Cardington fire tests and level 1 design guidance

Topics Covered

Cardington fire tests
Fire resistance of composite floors
Level 1 design guidance

Between 1994 and 1996 a series of six fire tests were carried out on an eight storey composite building with metal deck floors at the Building Research Establishment test facility at Cardington in Bedfordshire. The test programme was divided into two parts; the first, comprising a single beam test and three large compartment tests was sponsored by the European Coal and Steel Community and Corus Plc. and was carried out by the Corus Technology Centre. A complementary programme, comprising two compartment tests, was sponsored by the Department of the Environment, Transport & the Regions and was carried out by the Building Research Establishment.

Cardington fire tests

The tests were carried out to determine if the fire performance of real buildings of this type is better than is suggested by tests on individual elements of construction. Evidence that this is the case had been provided by studies of actual fires in real buildings, tests carried out by BHP in Melbourne in Australia and also small scale fire tests and computer modelling of structural behaviour. In all these cases, composite floors had demonstrated robustness and resistance to fire far greater than was indicated by tests on single beams or slabs.

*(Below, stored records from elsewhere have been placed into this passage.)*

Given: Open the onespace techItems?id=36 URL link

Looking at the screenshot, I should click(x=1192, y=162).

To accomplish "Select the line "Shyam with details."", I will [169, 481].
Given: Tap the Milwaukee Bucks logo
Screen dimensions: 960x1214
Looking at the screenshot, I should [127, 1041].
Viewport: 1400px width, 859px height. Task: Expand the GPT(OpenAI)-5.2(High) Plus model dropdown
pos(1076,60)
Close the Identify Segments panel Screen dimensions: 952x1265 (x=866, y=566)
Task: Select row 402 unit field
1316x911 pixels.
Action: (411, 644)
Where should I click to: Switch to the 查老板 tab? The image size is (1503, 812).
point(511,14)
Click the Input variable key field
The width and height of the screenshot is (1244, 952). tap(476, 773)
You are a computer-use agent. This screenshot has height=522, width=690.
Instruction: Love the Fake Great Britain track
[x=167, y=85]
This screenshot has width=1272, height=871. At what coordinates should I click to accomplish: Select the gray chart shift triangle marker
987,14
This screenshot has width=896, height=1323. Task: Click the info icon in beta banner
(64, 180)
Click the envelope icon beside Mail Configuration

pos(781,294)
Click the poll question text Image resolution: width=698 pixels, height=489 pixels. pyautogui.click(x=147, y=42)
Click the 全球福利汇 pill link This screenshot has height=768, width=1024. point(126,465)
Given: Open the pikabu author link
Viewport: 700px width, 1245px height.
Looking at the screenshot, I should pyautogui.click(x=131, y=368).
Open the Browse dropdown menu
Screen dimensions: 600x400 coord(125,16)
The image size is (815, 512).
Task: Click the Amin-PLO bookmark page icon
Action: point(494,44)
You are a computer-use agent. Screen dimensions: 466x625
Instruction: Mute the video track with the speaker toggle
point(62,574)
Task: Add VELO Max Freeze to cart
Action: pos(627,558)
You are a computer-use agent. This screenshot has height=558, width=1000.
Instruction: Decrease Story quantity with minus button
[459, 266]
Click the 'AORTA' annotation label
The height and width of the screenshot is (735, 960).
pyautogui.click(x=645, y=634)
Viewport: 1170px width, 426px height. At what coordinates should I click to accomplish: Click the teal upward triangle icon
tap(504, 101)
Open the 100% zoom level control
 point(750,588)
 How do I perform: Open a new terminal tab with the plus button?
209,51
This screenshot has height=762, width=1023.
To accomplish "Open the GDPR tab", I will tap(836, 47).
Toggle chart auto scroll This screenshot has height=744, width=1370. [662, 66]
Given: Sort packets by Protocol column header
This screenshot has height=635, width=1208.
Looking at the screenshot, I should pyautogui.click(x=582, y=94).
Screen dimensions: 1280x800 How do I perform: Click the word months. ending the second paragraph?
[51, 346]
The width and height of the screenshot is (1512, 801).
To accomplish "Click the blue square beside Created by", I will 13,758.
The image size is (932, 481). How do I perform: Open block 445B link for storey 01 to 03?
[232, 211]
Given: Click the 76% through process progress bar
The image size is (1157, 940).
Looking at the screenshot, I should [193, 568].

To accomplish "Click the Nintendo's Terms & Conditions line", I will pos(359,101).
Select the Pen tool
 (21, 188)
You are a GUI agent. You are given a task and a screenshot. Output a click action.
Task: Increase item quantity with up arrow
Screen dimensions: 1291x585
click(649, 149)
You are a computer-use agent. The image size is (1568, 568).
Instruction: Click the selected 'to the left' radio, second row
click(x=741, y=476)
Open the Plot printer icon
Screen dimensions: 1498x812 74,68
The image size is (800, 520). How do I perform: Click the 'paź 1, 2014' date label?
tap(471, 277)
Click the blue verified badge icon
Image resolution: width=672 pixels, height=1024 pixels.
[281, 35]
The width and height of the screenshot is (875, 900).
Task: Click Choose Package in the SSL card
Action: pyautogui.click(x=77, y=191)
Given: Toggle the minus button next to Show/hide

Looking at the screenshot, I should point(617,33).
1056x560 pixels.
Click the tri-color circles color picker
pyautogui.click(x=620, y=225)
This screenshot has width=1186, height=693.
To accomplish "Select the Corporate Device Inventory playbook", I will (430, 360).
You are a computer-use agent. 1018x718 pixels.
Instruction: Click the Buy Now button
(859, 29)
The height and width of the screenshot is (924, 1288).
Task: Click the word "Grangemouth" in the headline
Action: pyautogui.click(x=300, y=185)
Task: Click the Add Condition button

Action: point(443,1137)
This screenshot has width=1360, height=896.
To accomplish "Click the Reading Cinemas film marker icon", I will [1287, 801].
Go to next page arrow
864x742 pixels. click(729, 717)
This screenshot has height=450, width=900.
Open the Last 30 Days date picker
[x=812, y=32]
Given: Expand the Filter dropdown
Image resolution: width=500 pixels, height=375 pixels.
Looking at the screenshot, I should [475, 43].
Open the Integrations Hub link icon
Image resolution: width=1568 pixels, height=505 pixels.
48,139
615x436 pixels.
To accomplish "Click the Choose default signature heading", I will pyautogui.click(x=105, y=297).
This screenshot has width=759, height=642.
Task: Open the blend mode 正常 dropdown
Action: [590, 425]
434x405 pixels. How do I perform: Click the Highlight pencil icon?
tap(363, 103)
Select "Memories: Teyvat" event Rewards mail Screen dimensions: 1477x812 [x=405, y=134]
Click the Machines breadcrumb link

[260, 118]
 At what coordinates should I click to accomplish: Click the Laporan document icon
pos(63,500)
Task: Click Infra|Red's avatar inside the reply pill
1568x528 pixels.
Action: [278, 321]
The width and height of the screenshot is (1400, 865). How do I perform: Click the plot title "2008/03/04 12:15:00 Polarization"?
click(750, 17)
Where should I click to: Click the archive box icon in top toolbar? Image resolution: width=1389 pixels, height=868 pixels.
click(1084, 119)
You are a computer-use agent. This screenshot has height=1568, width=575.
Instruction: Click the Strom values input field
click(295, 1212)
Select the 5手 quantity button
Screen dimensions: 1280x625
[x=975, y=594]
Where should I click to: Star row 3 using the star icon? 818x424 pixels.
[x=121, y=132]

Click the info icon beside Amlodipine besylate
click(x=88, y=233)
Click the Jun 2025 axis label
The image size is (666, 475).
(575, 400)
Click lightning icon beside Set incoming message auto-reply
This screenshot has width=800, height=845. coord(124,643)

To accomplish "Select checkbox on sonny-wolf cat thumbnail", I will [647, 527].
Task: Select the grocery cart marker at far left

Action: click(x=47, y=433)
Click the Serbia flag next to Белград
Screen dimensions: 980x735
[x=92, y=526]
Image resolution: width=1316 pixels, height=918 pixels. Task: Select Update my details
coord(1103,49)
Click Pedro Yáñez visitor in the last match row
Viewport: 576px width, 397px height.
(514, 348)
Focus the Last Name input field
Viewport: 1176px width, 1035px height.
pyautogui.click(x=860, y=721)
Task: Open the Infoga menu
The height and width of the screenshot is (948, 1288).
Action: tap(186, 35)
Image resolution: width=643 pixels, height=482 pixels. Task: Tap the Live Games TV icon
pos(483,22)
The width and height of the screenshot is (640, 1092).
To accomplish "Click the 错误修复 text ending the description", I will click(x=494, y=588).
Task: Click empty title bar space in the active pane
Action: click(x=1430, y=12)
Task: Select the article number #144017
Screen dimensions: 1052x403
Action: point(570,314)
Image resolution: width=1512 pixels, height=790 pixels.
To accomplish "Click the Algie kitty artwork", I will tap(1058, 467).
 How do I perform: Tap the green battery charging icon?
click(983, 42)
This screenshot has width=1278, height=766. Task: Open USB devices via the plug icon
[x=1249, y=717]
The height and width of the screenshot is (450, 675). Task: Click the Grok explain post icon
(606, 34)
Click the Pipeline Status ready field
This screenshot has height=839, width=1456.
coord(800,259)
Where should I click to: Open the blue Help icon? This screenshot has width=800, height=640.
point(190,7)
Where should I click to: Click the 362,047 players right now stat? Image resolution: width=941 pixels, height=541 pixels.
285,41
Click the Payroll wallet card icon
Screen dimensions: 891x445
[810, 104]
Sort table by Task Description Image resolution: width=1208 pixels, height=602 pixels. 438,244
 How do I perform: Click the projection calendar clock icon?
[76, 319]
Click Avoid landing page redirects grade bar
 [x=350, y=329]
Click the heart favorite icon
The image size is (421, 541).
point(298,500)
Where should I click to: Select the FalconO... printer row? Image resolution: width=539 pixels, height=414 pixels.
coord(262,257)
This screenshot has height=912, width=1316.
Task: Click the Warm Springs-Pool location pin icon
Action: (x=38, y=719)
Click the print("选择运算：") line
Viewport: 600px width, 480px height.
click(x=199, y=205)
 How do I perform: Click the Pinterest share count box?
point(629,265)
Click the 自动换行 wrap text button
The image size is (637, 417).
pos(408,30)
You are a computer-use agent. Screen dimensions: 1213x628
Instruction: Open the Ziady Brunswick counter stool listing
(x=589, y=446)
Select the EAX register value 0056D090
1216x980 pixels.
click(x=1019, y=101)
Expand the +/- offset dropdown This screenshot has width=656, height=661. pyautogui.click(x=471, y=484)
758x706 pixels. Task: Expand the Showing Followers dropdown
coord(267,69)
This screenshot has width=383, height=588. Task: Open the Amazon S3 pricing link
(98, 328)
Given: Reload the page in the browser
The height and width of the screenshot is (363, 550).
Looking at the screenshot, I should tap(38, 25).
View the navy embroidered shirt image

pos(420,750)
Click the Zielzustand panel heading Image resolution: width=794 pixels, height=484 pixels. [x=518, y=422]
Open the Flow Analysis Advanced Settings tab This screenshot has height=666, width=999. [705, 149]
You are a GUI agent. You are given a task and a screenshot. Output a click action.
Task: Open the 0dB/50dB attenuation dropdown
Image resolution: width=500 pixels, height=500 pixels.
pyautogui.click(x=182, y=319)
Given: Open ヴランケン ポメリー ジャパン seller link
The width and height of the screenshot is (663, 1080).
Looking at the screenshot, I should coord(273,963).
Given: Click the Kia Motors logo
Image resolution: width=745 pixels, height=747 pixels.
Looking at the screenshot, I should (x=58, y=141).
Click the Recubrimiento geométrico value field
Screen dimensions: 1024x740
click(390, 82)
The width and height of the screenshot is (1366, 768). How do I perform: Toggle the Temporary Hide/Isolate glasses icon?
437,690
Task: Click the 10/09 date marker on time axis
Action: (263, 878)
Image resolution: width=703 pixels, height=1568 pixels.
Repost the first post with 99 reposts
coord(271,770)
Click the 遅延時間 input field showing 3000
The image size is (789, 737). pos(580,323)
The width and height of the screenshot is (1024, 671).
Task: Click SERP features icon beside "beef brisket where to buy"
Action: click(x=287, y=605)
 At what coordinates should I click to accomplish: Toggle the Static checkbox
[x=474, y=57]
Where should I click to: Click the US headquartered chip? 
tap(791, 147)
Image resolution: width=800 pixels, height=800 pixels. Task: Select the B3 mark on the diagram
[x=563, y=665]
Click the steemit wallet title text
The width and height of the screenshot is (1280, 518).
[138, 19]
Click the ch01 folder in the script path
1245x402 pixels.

In order to determine a direct comparison, the first test was carried out on a single unprotected beam and surrounding area of slab. The results demonstrated that a failure deflection (normally considered to be Length/30) would have occurred at approximately 1000°C, far greater than the temperature of 700°C at which the beam would have failed if tested in isolation.

Further tests were carried out in compartments varying in size from 50m2 to 340m2 with fire loading provided by gas, wooden cribs or standard office furniture. Columns were protected but beams were not. However, despite atmosphere temperatures of almost 1200°C and steel temperatures on the unprotected beams in excess of 1100°C in the worst cases, no structural collapse took place.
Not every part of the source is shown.